Butterscotch Lush Pecan Cake (Print-Friendly Version)

Buttery crust, creamy cheese, pecans, and butterscotch layers create a rich and decadent dessert.

# What You’ll Need to Make This:

→ Crust

01 - 115 grams unsalted butter, cubed
02 - 125 grams all-purpose flour
03 - 60 grams pecans, chopped

→ Cream Cheese Layer

04 - 225 grams cream cheese, softened
05 - 120 grams powdered sugar
06 - 250 milliliters whipped topping

→ Pudding Layer

07 - 710 milliliters cold milk
08 - 2 packages (96 grams total) instant butterscotch pudding

→ Topping

09 - 250 milliliters whipped topping
10 - 30 grams pecans, chopped

# How to Prepare:

01 - Preheat oven to 175°C. Lightly grease a 23x33 cm baking dish with non-stick spray and set aside.
02 - In a bowl, cut together butter and flour until a crumbly mixture forms. Stir in 60 grams chopped pecans. Evenly press the mixture into the base of the prepared pan.
03 - Bake in the preheated oven for 20 minutes or until lightly golden. Remove from oven and allow to cool completely.
04 - Beat softened cream cheese and powdered sugar in a bowl until smooth. Fold in 250 milliliters whipped topping and blend until fully combined. Spread evenly over the cooled crust.
05 - In a separate bowl, whisk together instant butterscotch pudding powder and cold milk until well mixed and just set.
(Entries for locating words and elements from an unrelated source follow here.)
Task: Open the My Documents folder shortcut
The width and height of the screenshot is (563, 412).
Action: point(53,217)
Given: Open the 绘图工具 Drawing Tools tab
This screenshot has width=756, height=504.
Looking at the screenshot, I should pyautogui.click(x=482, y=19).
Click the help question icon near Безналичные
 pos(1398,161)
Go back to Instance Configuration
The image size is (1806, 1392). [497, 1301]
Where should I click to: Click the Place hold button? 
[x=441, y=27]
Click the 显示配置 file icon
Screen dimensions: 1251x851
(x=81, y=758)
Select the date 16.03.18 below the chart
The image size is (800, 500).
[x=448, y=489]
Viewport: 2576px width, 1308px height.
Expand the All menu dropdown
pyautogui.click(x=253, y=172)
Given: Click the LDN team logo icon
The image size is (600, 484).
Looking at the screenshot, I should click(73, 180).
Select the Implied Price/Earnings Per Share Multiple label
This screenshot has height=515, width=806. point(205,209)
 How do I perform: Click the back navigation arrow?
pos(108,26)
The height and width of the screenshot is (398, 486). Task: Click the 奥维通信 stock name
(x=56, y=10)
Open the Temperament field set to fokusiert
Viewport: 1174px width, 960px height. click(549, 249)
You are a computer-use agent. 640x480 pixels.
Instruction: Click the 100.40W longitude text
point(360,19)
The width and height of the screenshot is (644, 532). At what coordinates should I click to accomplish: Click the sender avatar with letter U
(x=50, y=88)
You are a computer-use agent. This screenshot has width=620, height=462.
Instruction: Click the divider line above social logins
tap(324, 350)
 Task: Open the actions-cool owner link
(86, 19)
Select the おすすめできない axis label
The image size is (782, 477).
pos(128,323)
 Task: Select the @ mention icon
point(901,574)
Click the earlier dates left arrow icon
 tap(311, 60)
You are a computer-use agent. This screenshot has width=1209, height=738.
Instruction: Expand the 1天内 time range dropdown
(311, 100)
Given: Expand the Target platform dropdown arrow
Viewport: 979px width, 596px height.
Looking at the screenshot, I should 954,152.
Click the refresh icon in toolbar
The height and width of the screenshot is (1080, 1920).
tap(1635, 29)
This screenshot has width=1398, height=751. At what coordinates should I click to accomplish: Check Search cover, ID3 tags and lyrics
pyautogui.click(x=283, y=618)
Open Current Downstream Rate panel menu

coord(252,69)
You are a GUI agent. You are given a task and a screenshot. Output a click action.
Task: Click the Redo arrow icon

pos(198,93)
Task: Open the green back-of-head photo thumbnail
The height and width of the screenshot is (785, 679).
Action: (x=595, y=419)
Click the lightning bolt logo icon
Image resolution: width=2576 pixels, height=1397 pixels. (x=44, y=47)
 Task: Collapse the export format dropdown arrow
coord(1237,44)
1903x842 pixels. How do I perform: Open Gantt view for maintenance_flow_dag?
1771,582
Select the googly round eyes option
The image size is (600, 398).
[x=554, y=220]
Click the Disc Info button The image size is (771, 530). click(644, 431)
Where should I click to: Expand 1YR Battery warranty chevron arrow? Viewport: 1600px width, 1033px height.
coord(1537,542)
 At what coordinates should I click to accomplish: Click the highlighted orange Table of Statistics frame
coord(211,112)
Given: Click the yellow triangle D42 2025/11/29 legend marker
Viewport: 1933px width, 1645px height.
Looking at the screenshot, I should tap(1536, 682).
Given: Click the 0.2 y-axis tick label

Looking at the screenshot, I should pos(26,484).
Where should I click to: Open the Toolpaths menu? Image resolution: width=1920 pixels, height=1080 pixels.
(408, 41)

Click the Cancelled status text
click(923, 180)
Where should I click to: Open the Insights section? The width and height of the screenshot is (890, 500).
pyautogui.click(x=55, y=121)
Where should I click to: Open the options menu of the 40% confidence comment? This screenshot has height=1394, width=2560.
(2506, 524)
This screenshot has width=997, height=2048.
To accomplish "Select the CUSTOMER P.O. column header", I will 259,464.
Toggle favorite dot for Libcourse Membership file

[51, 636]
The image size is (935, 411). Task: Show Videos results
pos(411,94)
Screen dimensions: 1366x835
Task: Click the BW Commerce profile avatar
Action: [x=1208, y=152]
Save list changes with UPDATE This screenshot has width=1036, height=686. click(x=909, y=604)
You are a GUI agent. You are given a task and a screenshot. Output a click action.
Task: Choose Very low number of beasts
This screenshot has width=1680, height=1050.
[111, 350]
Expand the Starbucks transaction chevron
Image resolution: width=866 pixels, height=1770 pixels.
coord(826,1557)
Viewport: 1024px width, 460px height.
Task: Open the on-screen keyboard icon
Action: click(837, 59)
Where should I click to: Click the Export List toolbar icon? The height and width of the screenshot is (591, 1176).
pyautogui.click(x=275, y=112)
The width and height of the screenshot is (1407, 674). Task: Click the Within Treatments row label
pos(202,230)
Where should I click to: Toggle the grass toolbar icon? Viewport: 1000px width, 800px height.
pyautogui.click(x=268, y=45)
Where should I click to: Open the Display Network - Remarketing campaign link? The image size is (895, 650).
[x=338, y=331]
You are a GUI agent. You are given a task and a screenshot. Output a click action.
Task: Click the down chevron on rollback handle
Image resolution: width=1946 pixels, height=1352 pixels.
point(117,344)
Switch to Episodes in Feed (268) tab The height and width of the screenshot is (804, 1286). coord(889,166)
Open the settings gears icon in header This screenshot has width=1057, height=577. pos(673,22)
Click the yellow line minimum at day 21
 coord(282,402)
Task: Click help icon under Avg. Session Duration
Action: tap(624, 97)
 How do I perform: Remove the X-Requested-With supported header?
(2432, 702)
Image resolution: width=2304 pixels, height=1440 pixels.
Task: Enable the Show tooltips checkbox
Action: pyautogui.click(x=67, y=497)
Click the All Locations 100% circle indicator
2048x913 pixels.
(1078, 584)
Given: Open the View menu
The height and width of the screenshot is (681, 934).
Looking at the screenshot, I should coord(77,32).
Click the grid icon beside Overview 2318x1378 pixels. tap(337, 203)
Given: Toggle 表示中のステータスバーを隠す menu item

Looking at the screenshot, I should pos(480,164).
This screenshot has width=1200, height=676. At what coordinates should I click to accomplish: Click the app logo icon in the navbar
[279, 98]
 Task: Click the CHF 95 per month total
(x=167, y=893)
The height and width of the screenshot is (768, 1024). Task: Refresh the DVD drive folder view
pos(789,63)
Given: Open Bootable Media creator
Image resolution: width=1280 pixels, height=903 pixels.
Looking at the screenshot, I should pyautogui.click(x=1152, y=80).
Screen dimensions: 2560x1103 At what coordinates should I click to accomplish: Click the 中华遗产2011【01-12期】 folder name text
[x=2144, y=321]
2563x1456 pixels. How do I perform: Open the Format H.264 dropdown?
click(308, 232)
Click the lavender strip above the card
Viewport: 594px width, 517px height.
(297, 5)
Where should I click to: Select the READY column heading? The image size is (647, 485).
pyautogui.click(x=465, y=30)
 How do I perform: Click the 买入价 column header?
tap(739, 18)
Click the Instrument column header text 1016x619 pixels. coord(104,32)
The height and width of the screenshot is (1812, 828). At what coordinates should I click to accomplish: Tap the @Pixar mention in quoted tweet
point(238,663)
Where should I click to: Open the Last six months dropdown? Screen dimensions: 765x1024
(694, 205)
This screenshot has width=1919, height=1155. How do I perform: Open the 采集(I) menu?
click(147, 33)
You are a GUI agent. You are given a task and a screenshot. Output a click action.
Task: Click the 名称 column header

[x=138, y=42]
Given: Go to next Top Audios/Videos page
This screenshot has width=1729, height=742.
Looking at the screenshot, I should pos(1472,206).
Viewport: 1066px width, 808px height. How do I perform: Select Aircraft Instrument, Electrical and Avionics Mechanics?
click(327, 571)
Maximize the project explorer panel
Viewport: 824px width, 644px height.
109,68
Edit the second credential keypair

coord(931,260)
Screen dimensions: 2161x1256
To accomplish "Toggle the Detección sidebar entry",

Pour evenly over the cream cheese layer.
06 - Refrigerate assembled dessert for 3 to 4 hours or until set.
07 - Before serving, spread 250 milliliters whipped topping over the pudding layer and garnish with 30 grams chopped pecans.

# Extra Tips:

01 - For a pronounced butterscotch flavor, allow the dessert to chill overnight before serving.